Les autorités de régulation françaises indiquent qu’environ 30 % des entreprises de cryptomonnaie dans le pays n’ont pas encore déposé leur demande de licence conformément à la réglementation MiCA, alors que la date limite légale approche à grands pas. Selon MiCA, les entreprises de cryptomonnaie doivent obtenir une licence de l’autorité de régulation nationale pour pouvoir opérer légalement dans toute l’Union européenne (UE).
En France, les entreprises ont jusqu’au 30 juin pour déclarer si elles vont demander une licence MiCA ou cesser leurs activités. Parmi environ 90 entreprises non licenciées, 30 % ont déposé leur dossier, 40 % déclarent ne pas avoir l’intention de demander une licence, et 30 % n’ont pas encore répondu à l’autorité de régulation.

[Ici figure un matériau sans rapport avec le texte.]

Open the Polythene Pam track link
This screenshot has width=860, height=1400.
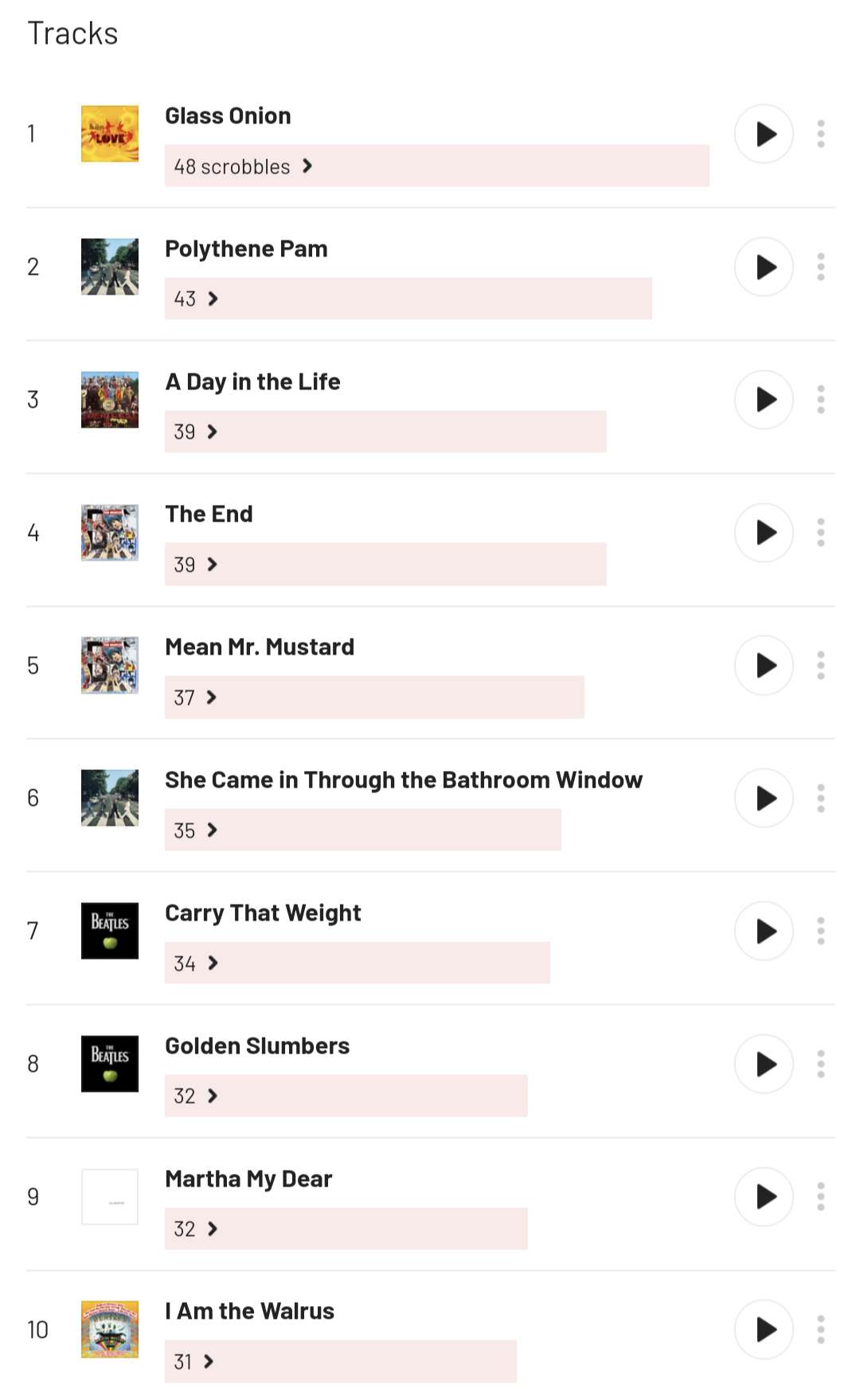[x=246, y=249]
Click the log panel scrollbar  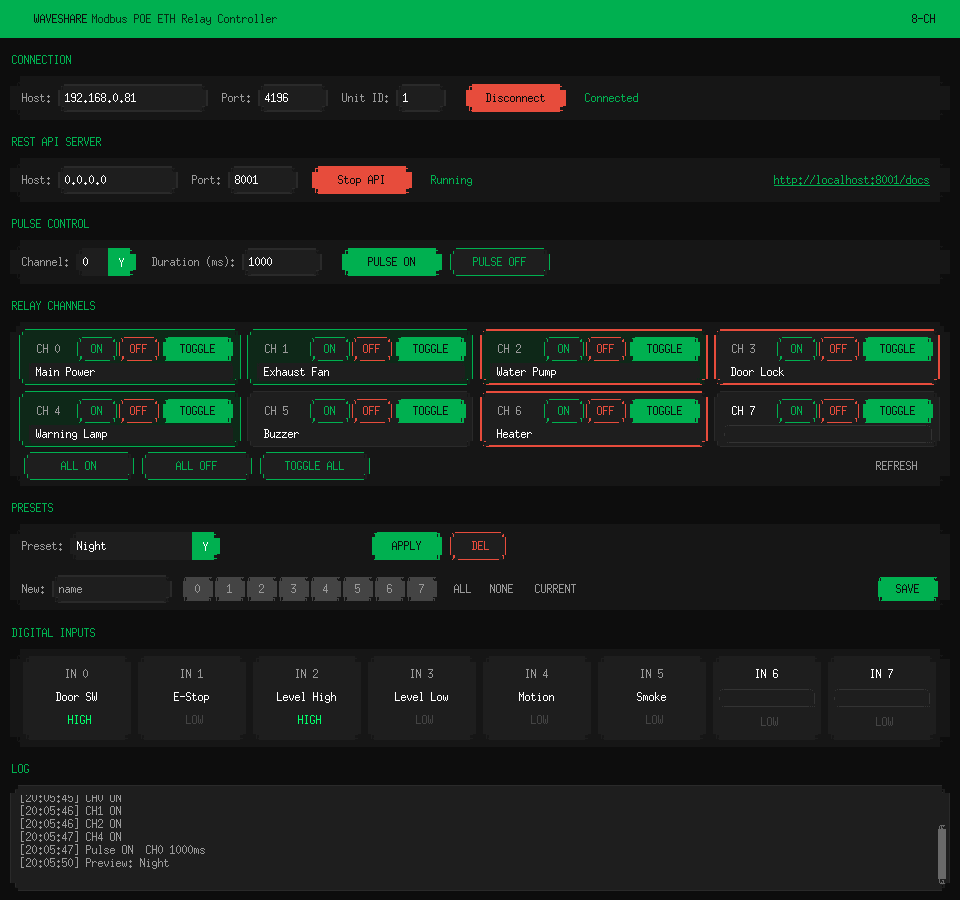tap(942, 854)
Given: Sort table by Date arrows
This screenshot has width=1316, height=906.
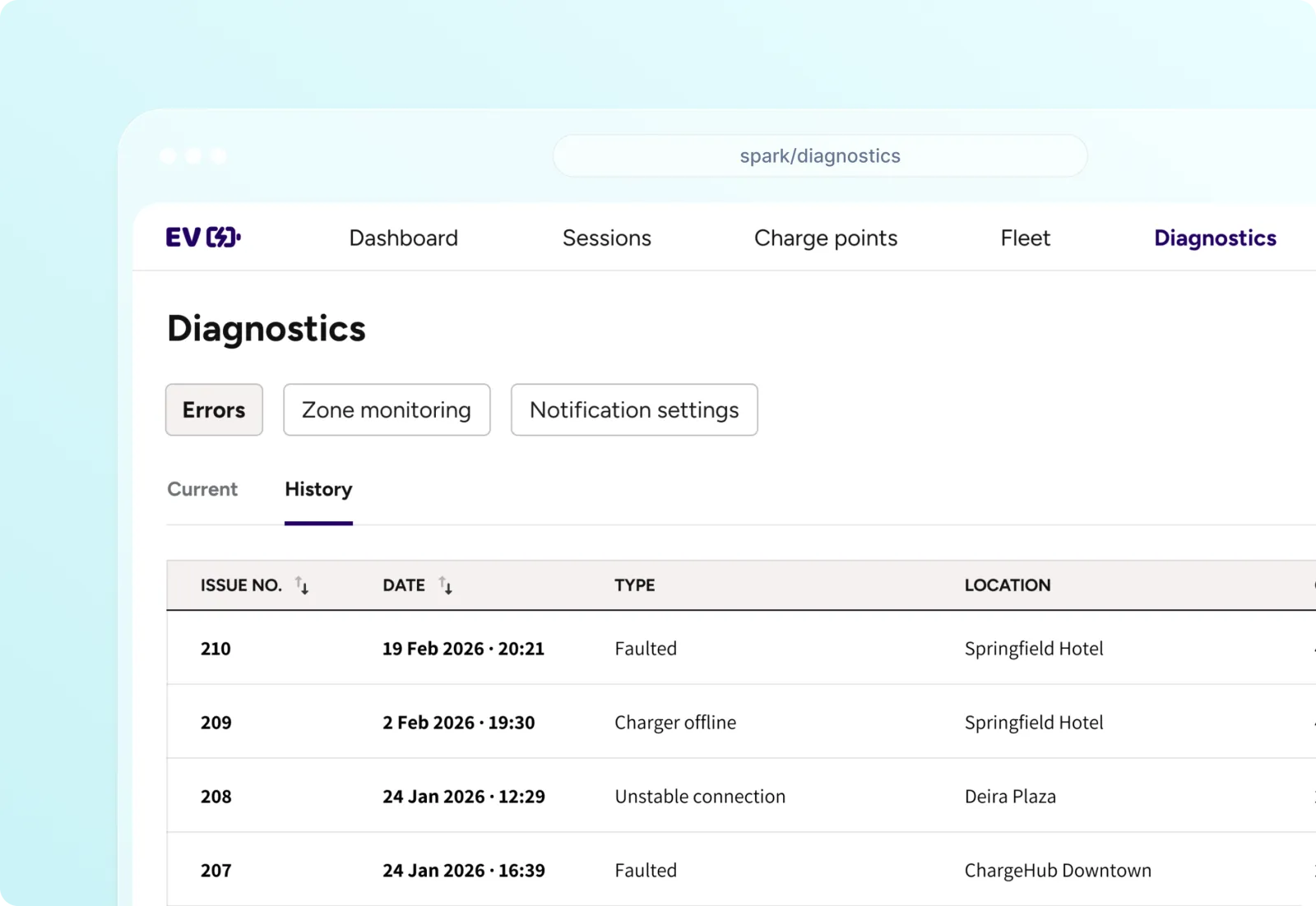Looking at the screenshot, I should [x=446, y=585].
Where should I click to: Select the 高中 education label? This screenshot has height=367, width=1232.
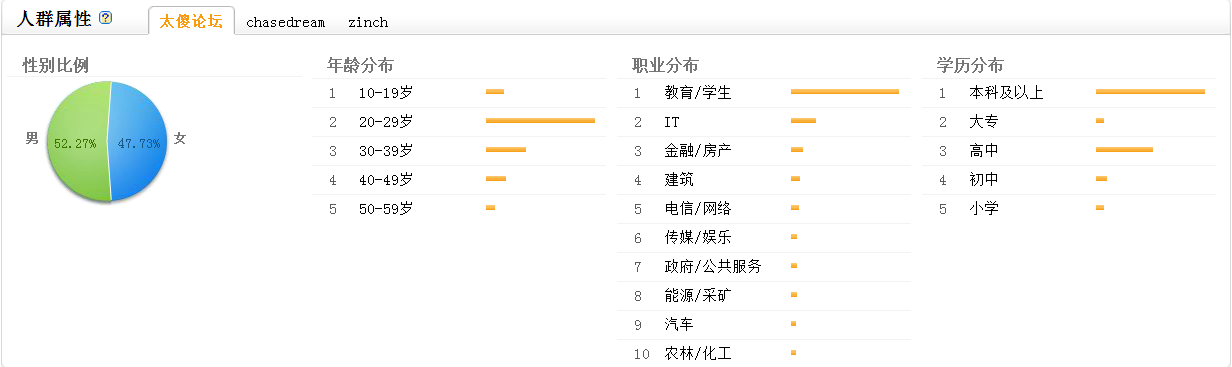tap(984, 151)
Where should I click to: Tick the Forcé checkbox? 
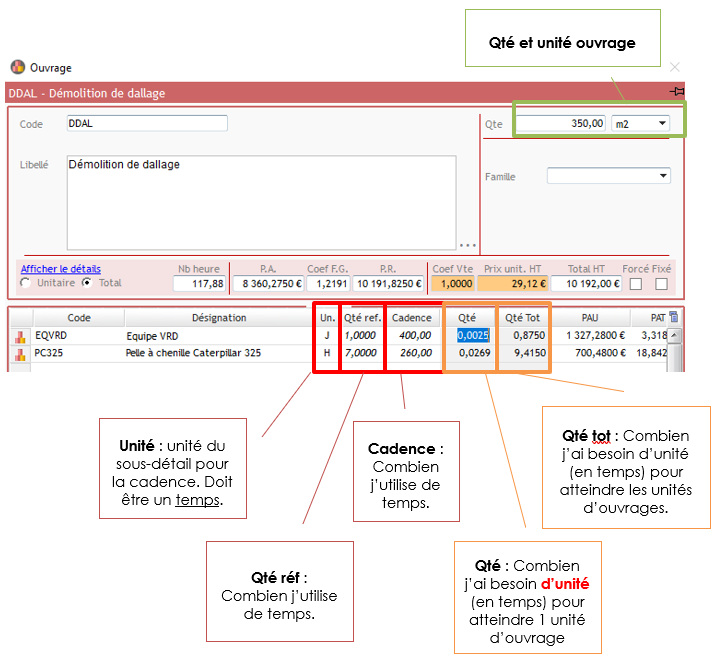point(635,284)
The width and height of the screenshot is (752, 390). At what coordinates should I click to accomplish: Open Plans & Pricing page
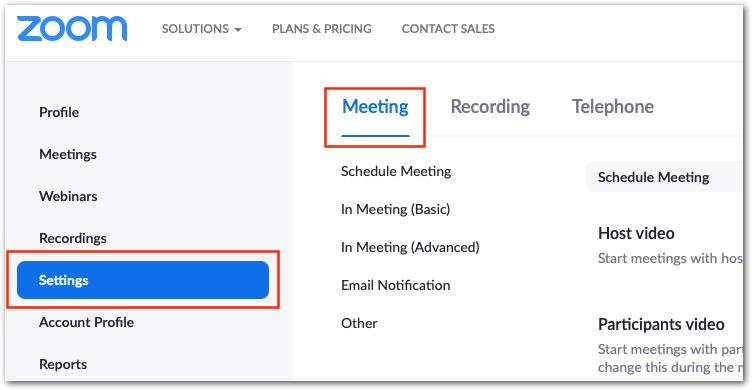[322, 29]
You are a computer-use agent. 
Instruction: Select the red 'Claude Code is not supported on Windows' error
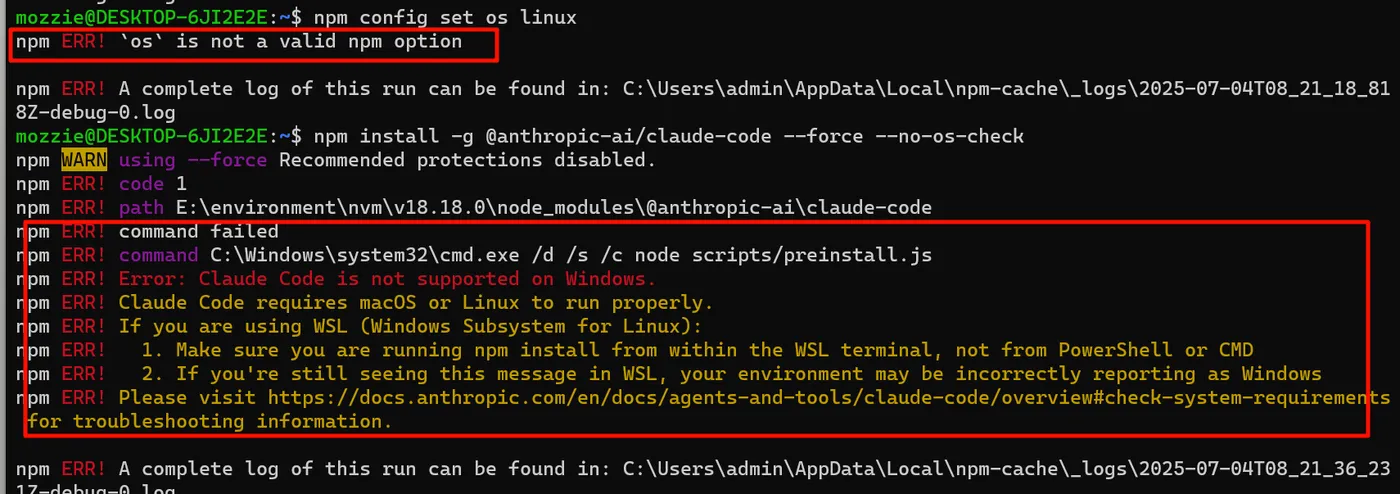(387, 278)
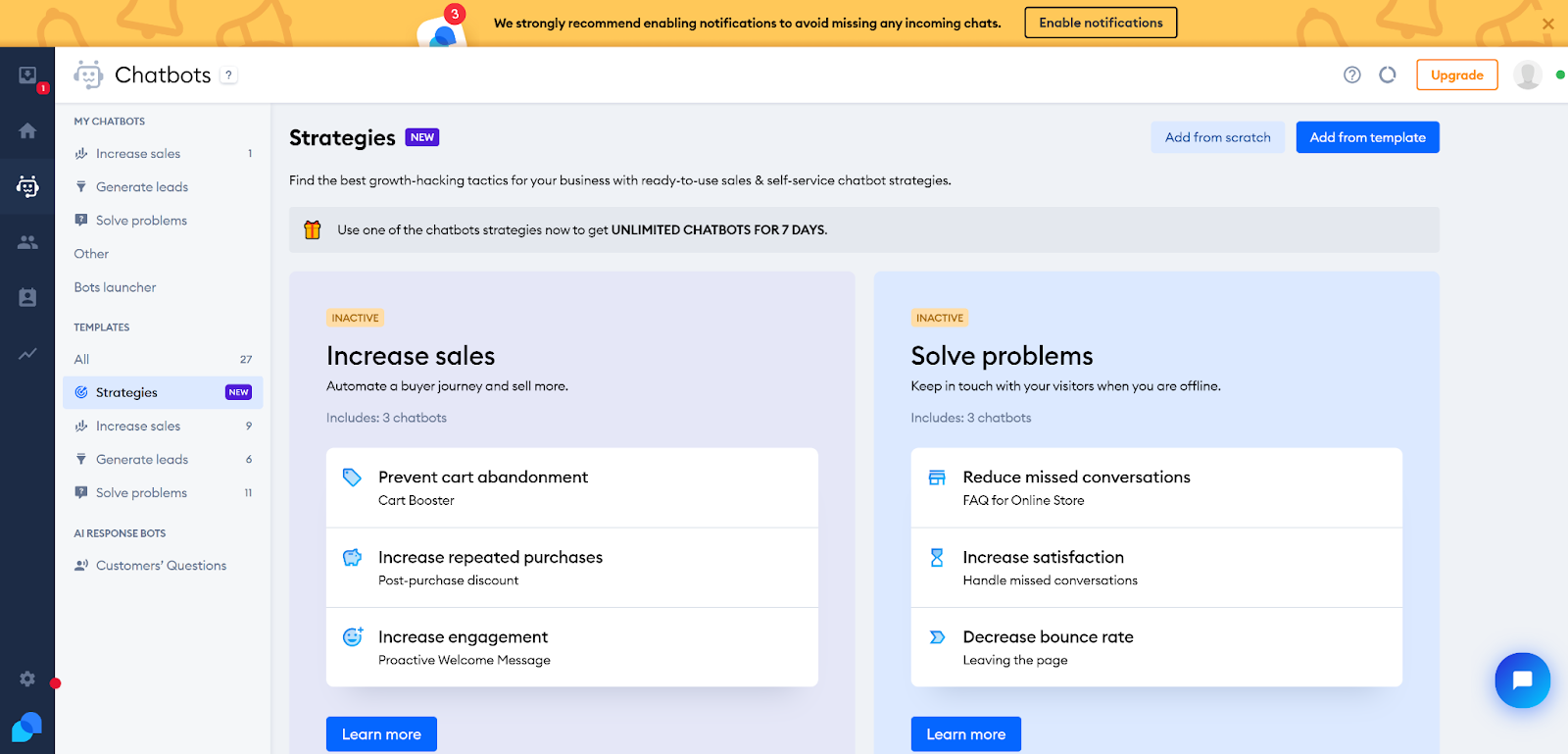The height and width of the screenshot is (754, 1568).
Task: Click Add from template button
Action: [1367, 137]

MiCA entrera en vigueur pleinement à partir de décembre 2024, apportant une clarté juridique au marché des cryptomonnaies de l’UE. Cependant, cette réglementation a également été critiquée en raison de ses exigences élevées en capital, de ses coûts de conformité importants et de ses clauses sur les stablecoins, jugées favoriser le système financier traditionnel, ce qui réduit l’attractivité du marché de l’UE pour les entreprises de cryptomonnaie.